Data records
──────────

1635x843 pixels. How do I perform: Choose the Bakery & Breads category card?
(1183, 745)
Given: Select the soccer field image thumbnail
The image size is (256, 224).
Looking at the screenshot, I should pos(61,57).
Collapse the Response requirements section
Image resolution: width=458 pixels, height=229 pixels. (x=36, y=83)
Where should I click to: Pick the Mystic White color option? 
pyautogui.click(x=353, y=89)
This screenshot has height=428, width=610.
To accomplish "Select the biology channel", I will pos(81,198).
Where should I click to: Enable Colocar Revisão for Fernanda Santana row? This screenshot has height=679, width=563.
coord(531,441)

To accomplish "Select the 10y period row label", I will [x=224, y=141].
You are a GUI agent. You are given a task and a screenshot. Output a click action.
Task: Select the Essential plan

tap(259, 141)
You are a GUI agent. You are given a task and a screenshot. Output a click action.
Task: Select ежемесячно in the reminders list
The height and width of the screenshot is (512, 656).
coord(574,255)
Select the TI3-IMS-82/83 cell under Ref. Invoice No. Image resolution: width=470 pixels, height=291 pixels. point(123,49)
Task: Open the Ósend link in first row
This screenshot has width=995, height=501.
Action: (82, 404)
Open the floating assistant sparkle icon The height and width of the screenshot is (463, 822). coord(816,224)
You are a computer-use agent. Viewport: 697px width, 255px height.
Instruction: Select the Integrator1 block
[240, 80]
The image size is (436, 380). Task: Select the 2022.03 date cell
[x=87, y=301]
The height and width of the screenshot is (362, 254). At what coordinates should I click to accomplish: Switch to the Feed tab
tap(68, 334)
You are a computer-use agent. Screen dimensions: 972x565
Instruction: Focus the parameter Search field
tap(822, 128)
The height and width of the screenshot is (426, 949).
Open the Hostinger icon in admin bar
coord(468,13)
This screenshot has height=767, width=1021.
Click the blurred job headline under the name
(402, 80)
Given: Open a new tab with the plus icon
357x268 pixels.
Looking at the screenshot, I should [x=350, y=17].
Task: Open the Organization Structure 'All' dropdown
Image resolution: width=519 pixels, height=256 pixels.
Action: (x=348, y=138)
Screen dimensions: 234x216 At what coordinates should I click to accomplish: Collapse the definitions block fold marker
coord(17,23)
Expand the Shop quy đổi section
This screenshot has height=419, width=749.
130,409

──────────

→ **Problem statement**
Using the records above, copy all lines that include the word "computer".

→ **Answer to this exercise**
You are a computer-use agent. Viewport: 697px width, 255px height.
You are a computer-use agent. Screen dimensions: 972x565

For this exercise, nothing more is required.